What needs to be done - Copy the data as given. No line may be skipped.

Dataset entries
--- START ---

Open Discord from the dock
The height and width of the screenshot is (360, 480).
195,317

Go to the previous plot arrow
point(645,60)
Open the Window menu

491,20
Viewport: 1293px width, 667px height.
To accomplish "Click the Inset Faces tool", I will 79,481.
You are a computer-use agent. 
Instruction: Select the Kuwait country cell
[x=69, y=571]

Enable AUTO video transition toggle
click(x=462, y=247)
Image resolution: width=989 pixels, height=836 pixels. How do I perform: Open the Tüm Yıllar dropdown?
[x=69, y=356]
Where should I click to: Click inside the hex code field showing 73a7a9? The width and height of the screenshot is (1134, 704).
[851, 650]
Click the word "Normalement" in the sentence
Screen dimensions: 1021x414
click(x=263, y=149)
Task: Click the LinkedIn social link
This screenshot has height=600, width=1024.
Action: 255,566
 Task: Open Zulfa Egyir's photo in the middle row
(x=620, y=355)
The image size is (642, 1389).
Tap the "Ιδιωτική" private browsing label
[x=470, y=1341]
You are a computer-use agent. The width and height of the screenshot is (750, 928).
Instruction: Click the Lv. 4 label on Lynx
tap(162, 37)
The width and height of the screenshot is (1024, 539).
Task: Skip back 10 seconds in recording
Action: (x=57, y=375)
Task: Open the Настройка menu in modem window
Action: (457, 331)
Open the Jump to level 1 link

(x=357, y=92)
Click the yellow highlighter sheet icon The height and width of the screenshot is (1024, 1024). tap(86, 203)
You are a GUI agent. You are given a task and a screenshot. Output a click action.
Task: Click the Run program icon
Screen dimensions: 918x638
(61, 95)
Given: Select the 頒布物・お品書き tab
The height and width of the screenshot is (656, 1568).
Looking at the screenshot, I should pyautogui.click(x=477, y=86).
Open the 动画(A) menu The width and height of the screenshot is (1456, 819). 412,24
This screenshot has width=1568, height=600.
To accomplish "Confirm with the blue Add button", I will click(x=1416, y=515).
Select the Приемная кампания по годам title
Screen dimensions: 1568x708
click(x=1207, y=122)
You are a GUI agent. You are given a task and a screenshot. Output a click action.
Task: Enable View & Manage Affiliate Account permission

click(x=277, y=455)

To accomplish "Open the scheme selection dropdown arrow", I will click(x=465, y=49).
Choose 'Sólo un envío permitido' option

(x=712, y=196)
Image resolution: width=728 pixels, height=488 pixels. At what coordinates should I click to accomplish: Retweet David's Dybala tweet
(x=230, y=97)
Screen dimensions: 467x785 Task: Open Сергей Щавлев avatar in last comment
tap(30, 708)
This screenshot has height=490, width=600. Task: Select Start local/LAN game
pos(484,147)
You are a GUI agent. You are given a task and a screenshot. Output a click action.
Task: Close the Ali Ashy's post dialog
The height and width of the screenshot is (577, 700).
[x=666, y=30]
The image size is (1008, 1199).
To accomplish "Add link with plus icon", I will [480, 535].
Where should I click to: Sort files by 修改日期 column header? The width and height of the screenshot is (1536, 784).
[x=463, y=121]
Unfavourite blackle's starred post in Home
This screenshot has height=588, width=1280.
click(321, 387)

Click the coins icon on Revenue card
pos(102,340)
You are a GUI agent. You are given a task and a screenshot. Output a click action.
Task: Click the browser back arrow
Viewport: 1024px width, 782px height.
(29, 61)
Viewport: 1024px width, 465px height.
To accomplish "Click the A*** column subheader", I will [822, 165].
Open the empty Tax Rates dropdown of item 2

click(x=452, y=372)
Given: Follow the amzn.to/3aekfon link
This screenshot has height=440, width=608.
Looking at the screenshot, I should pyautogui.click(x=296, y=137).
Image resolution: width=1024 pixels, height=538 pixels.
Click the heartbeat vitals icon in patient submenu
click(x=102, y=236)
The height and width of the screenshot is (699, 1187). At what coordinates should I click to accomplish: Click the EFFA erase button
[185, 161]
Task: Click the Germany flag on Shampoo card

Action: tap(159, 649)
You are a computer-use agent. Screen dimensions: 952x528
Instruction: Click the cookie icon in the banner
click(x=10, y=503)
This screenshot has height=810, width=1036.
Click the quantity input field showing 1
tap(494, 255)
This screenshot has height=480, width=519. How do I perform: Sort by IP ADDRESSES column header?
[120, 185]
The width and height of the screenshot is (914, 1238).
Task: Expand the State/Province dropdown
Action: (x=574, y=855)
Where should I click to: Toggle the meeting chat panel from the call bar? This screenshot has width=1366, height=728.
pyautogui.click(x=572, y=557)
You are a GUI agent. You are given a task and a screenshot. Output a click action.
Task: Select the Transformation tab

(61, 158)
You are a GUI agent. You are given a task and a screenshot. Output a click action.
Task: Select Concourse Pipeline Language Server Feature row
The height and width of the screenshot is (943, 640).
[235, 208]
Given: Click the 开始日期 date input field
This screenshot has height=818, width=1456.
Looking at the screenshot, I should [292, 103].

--- END ---

Solution to this exercise -
Open Discord from the dock
The height and width of the screenshot is (360, 480).
195,317

Go to the previous plot arrow
point(645,60)
Open the Window menu

491,20
Viewport: 1293px width, 667px height.
To accomplish "Click the Inset Faces tool", I will 79,481.
You are a computer-use agent. 
Instruction: Select the Kuwait country cell
[x=69, y=571]

Enable AUTO video transition toggle
click(x=462, y=247)
Image resolution: width=989 pixels, height=836 pixels. How do I perform: Open the Tüm Yıllar dropdown?
[x=69, y=356]
Where should I click to: Click inside the hex code field showing 73a7a9? The width and height of the screenshot is (1134, 704).
[851, 650]
Click the word "Normalement" in the sentence
Screen dimensions: 1021x414
click(x=263, y=149)
Task: Click the LinkedIn social link
This screenshot has height=600, width=1024.
Action: 255,566
 Task: Open Zulfa Egyir's photo in the middle row
(x=620, y=355)
The image size is (642, 1389).
Tap the "Ιδιωτική" private browsing label
[x=470, y=1341]
You are a computer-use agent. The width and height of the screenshot is (750, 928).
Instruction: Click the Lv. 4 label on Lynx
tap(162, 37)
The width and height of the screenshot is (1024, 539).
Task: Skip back 10 seconds in recording
Action: (x=57, y=375)
Task: Open the Настройка menu in modem window
Action: (457, 331)
Open the Jump to level 1 link

(x=357, y=92)
Click the yellow highlighter sheet icon The height and width of the screenshot is (1024, 1024). tap(86, 203)
You are a GUI agent. You are given a task and a screenshot. Output a click action.
Task: Click the Run program icon
Screen dimensions: 918x638
(61, 95)
Given: Select the 頒布物・お品書き tab
The height and width of the screenshot is (656, 1568).
Looking at the screenshot, I should pyautogui.click(x=477, y=86).
Open the 动画(A) menu The width and height of the screenshot is (1456, 819). 412,24
This screenshot has width=1568, height=600.
To accomplish "Confirm with the blue Add button", I will click(x=1416, y=515).
Select the Приемная кампания по годам title
Screen dimensions: 1568x708
click(x=1207, y=122)
You are a GUI agent. You are given a task and a screenshot. Output a click action.
Task: Enable View & Manage Affiliate Account permission

click(x=277, y=455)

To accomplish "Open the scheme selection dropdown arrow", I will click(x=465, y=49).
Choose 'Sólo un envío permitido' option

(x=712, y=196)
Image resolution: width=728 pixels, height=488 pixels. At what coordinates should I click to accomplish: Retweet David's Dybala tweet
(x=230, y=97)
Screen dimensions: 467x785 Task: Open Сергей Щавлев avatar in last comment
tap(30, 708)
This screenshot has height=490, width=600. Task: Select Start local/LAN game
pos(484,147)
You are a GUI agent. You are given a task and a screenshot. Output a click action.
Task: Close the Ali Ashy's post dialog
The height and width of the screenshot is (577, 700).
[x=666, y=30]
The image size is (1008, 1199).
To accomplish "Add link with plus icon", I will [480, 535].
Where should I click to: Sort files by 修改日期 column header? The width and height of the screenshot is (1536, 784).
[x=463, y=121]
Unfavourite blackle's starred post in Home
This screenshot has height=588, width=1280.
click(321, 387)

Click the coins icon on Revenue card
pos(102,340)
You are a GUI agent. You are given a task and a screenshot. Output a click action.
Task: Click the browser back arrow
Viewport: 1024px width, 782px height.
(29, 61)
Viewport: 1024px width, 465px height.
To accomplish "Click the A*** column subheader", I will [822, 165].
Open the empty Tax Rates dropdown of item 2

click(x=452, y=372)
Given: Follow the amzn.to/3aekfon link
This screenshot has height=440, width=608.
Looking at the screenshot, I should pyautogui.click(x=296, y=137).
Image resolution: width=1024 pixels, height=538 pixels.
Click the heartbeat vitals icon in patient submenu
click(x=102, y=236)
The height and width of the screenshot is (699, 1187). At what coordinates should I click to accomplish: Click the EFFA erase button
[185, 161]
Task: Click the Germany flag on Shampoo card

Action: tap(159, 649)
You are a computer-use agent. Screen dimensions: 952x528
Instruction: Click the cookie icon in the banner
click(x=10, y=503)
This screenshot has height=810, width=1036.
Click the quantity input field showing 1
tap(494, 255)
This screenshot has height=480, width=519. How do I perform: Sort by IP ADDRESSES column header?
[120, 185]
The width and height of the screenshot is (914, 1238).
Task: Expand the State/Province dropdown
Action: (x=574, y=855)
Where should I click to: Toggle the meeting chat panel from the call bar? This screenshot has width=1366, height=728.
pyautogui.click(x=572, y=557)
You are a GUI agent. You are given a task and a screenshot. Output a click action.
Task: Select the Transformation tab

(61, 158)
You are a GUI agent. You are given a task and a screenshot. Output a click action.
Task: Select Concourse Pipeline Language Server Feature row
The height and width of the screenshot is (943, 640).
[235, 208]
Given: Click the 开始日期 date input field
This screenshot has height=818, width=1456.
Looking at the screenshot, I should [292, 103].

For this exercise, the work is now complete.